Drol, I have nothing but the utmost respect for you and your input but I'm still not entirely onside with this.Drolgin Steingrinder wrote:Also, the issue of the up-north-thing: they did an experiment at Kangerlussuaq, the biggest airport in Greenland. They painted a large white square on the tarmac and measured by radar how deep the permafrost was under the white square and under the dark tarmac right next to it. In August, the permafrost was 3 meters underneath the white and 4 meters underneath the dark. Significant difference...
Finally, there's also a lot of money to be saved in energy bills as far as road lighting. The brighter the paving, the less energy needed to light the roads.

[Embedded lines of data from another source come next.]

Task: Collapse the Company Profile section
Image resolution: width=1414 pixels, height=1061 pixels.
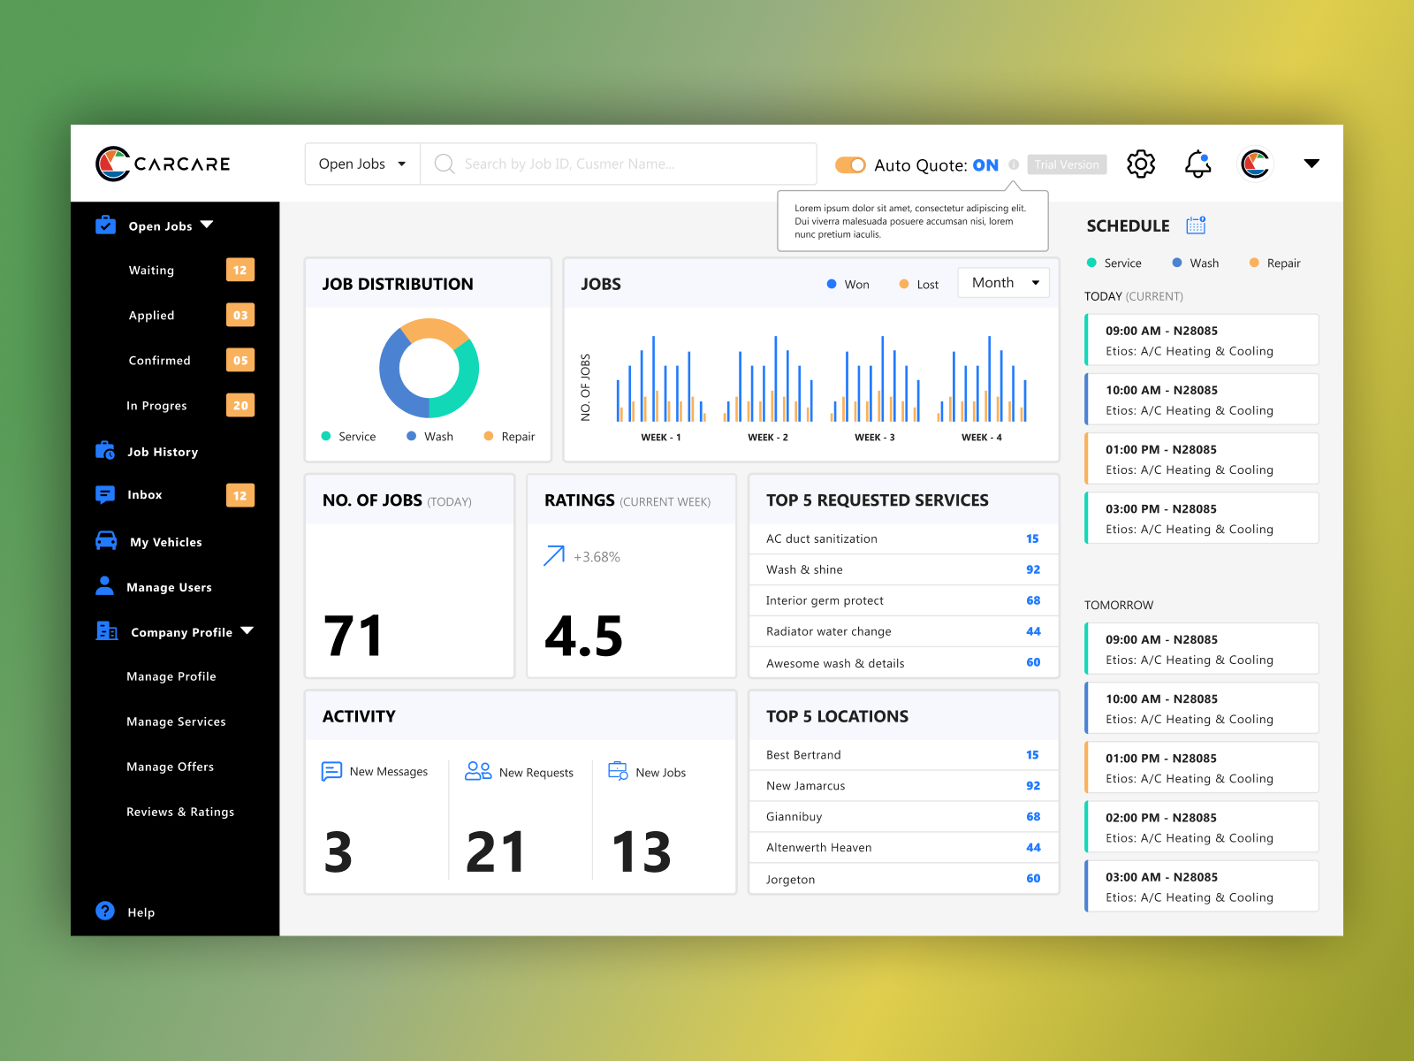Action: [x=247, y=631]
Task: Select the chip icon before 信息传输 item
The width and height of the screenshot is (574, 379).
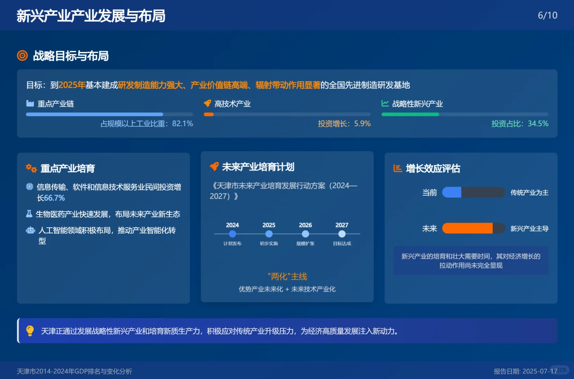Action: (x=30, y=187)
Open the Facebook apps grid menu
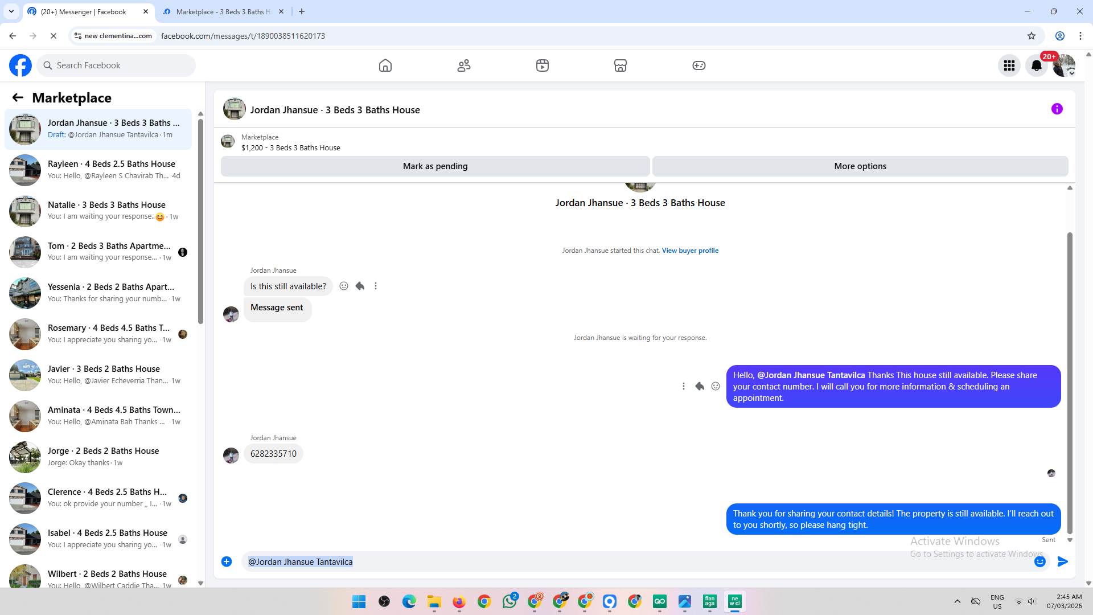Screen dimensions: 1093x615 click(x=1009, y=65)
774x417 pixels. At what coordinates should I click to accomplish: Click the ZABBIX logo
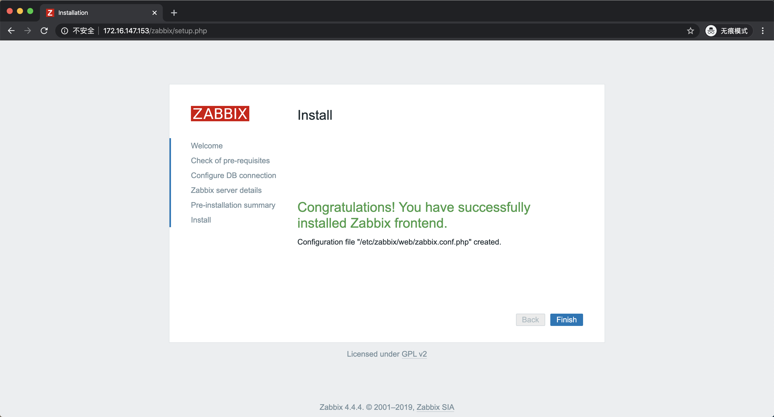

a) AC units and fuel consumption - point made
b) icy winter roads, sorry but I'm sticking with the need for darker pavement. I see it as a more immediate safety issue: if that ice melts its safer than if it doesn't. Even experienced drivers can lose control and crash on icy roads and in this part of the world, as spread out as things are, not driving isn't an option.
c) the permafrost under the tarmac thing, I'm a little confused. If I read it correctly, there was more melted permafrost under the balck tarmac than the white square? Well, in more extreme latitudes, thats what you want: its not an issue of cooling, but of staying warm. You WANT that extra energy from the sun helping to mitigate winter. Seriously, even in Calgary which is pretty mild in Canadian terms, my furnace runs 8-9 months out of the year and I don't own an A/C unit (just a couple portable fans) for those beastly 30-35C summer days.
Now, I understand in more temperate locales the situation is reversed but thats my point: this type of thing isn't a universal solution, even for the US. I'm not saying it should be discarded but I think it needs to be approached in a logical, thought out manner. Too often in the environmental sphere, people want universal solutions to apply where I don't think they exist.